● **Directions for this task**
According to the article on the Stewarts Creek dam at the Sam Davis Home, how much did the dam's construction cost?
(Text shown begins)
(SMYRNA, TN) Here’s an update on the continuing saga of whether or not to keep the dam on Stewarts Creek at the Sam Davis Home.
Could the group seeking $1.5-million in mitigation rights by taking-down the dam be tempted?
Smyrna resident and interested historian Mike Waller notes, “This initiative to destroy the dam is driven by dollars, 1.5 million of them.”
In October, 2020, Executive Director and State Historic Preservation Officer E. Patrick McIntyre, Jr. wrote to Timothy Wilder with the Regulatory Division of the Army Corps of Engineers in Nashville.
He said, “We find that the Sam Davis dam is a contributing resource to the Sam Davis Home.” He concluded, “…and its demolition is an adverse effect..”
Tennessee Historic Commission member Casey Lee did research on the origin of the dam at the historic site in Smyrna.
The dam was constructed in the fall of 1939 by A.F. ‘Andy’ Johns for $775 and was paid for by the Sam Davis Memorial Association as noted in the 1939-40 Official Minutes. The construction occurred 12 years after the Sam Davis Home property was purchased by the State of Tennessee and nine years after the Sam Davis Memorial Association was chartered.
According to an oral tradition, the weir was built at the request of Andromedia ‘Media’ Davis Sinnott (1886-1980), a niece of Sam Davis who served as the first custodian of the property, who had asked for a reflection pool in Stewart Creek below the Creek House. During the mid-20th century, water from the pool was pumped to irrigate the lawn of the Sam Davis Home.
(Text shown ends)
(Data for review begins)
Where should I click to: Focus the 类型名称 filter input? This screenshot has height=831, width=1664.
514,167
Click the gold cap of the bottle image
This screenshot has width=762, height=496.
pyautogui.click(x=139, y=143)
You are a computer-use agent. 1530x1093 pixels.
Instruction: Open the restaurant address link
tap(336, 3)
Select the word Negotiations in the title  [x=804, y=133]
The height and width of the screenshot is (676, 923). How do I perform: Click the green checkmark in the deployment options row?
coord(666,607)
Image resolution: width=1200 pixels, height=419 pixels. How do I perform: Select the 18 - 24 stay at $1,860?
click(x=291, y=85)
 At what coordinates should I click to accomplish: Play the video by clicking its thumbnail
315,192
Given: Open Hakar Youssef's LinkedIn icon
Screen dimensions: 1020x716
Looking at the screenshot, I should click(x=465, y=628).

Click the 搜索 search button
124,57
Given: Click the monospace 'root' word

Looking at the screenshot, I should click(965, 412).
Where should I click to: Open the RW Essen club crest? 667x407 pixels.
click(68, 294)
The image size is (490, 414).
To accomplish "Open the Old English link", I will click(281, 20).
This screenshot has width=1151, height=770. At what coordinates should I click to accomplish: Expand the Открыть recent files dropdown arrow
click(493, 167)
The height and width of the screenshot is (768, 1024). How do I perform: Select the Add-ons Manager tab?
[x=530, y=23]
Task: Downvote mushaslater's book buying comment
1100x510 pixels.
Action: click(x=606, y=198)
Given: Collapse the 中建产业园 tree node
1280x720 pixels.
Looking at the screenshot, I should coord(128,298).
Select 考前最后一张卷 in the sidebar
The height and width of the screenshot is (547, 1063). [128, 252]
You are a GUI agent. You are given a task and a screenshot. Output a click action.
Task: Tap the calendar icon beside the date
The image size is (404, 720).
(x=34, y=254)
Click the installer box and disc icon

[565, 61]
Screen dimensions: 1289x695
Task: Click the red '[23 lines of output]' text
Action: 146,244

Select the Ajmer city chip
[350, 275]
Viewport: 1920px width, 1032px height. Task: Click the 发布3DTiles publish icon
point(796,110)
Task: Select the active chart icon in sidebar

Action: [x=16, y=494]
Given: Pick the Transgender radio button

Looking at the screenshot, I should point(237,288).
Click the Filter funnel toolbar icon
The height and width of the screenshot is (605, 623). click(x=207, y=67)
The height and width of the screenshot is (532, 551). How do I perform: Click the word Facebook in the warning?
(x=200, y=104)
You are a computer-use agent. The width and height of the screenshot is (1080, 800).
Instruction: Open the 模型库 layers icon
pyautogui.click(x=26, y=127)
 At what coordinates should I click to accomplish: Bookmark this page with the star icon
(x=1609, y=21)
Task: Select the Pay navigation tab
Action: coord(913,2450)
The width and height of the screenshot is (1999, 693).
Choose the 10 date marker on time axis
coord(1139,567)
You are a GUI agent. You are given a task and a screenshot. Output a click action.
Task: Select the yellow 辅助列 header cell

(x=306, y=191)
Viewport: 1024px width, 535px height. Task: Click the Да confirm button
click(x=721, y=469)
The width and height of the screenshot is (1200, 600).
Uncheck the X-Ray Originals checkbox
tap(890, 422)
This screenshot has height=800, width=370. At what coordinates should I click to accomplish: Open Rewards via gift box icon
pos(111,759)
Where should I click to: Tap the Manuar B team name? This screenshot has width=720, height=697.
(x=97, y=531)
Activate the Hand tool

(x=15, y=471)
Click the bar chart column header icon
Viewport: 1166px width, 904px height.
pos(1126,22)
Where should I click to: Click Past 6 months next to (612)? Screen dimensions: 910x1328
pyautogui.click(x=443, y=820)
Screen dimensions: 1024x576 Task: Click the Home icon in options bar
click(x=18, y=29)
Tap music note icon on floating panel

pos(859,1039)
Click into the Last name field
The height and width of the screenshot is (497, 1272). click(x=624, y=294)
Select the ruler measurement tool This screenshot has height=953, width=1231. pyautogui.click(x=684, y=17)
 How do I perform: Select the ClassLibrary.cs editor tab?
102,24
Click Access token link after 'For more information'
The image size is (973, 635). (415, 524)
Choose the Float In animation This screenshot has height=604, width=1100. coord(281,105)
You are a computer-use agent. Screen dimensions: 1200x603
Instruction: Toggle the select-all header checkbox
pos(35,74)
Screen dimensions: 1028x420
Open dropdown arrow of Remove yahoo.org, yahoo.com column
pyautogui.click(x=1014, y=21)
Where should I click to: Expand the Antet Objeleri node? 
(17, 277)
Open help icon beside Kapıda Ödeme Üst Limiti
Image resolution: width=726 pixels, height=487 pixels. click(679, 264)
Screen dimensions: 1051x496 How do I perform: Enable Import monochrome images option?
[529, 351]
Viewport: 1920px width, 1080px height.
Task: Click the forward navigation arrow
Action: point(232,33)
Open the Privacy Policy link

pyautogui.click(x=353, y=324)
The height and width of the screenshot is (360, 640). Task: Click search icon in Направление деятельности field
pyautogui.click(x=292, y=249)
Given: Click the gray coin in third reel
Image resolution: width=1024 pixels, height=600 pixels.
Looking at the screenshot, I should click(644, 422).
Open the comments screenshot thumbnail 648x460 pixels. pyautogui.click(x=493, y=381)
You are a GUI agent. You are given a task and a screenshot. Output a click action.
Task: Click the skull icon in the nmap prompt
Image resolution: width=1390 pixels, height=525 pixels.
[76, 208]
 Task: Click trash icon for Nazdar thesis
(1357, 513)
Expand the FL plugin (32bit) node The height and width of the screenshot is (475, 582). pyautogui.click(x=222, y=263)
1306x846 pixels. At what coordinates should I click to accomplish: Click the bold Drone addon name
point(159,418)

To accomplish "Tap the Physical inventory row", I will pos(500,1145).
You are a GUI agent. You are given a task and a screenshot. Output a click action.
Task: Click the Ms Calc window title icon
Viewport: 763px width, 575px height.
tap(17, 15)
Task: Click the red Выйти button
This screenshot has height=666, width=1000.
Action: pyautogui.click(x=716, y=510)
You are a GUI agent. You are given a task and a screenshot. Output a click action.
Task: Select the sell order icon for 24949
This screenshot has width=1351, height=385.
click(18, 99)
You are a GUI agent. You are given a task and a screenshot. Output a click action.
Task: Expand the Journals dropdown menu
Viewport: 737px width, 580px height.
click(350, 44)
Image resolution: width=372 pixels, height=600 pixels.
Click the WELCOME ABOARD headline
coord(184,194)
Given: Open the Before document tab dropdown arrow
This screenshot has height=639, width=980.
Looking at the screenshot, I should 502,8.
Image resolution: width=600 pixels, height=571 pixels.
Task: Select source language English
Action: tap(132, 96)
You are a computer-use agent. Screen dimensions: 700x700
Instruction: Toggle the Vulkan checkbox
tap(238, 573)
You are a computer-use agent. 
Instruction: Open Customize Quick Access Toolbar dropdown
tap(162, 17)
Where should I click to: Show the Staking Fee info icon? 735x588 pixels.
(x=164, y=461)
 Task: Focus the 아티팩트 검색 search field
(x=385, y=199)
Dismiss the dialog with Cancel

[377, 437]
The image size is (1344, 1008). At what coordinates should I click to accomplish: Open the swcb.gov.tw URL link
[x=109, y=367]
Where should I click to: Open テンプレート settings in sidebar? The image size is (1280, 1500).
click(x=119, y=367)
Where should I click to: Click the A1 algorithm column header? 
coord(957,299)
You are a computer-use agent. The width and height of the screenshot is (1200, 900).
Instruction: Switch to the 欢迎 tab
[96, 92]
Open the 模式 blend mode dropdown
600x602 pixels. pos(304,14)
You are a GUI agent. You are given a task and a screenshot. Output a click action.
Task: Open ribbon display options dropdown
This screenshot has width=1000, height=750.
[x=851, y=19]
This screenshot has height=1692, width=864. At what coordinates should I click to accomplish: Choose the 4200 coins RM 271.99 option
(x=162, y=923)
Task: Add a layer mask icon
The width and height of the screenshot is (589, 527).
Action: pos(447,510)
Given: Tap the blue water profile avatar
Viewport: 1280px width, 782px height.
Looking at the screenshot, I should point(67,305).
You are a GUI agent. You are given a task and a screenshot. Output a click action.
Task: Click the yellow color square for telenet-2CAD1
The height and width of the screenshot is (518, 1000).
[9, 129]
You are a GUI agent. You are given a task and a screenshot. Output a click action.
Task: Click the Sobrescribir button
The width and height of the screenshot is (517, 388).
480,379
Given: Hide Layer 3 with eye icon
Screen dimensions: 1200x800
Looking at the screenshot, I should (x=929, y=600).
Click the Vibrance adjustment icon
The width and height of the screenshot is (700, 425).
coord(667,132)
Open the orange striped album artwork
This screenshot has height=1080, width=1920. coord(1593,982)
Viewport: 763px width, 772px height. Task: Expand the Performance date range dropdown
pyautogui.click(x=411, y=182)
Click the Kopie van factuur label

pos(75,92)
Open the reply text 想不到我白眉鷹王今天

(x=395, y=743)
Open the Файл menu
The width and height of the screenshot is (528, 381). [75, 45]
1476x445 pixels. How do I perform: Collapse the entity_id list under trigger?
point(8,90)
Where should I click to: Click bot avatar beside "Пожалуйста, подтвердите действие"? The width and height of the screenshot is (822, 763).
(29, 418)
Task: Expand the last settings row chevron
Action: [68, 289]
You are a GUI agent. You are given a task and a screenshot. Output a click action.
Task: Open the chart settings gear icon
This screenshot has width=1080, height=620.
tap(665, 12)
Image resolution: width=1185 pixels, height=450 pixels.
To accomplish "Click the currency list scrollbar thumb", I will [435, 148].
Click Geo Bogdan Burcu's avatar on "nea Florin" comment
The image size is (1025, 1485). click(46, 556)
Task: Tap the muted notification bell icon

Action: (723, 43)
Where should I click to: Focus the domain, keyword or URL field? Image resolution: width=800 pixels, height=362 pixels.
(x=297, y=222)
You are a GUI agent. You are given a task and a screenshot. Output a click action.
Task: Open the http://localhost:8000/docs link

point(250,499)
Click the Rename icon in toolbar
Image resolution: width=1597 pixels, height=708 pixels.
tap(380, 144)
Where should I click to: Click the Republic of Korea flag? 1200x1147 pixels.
(Data for review ends)
● **Answer to this task**
$775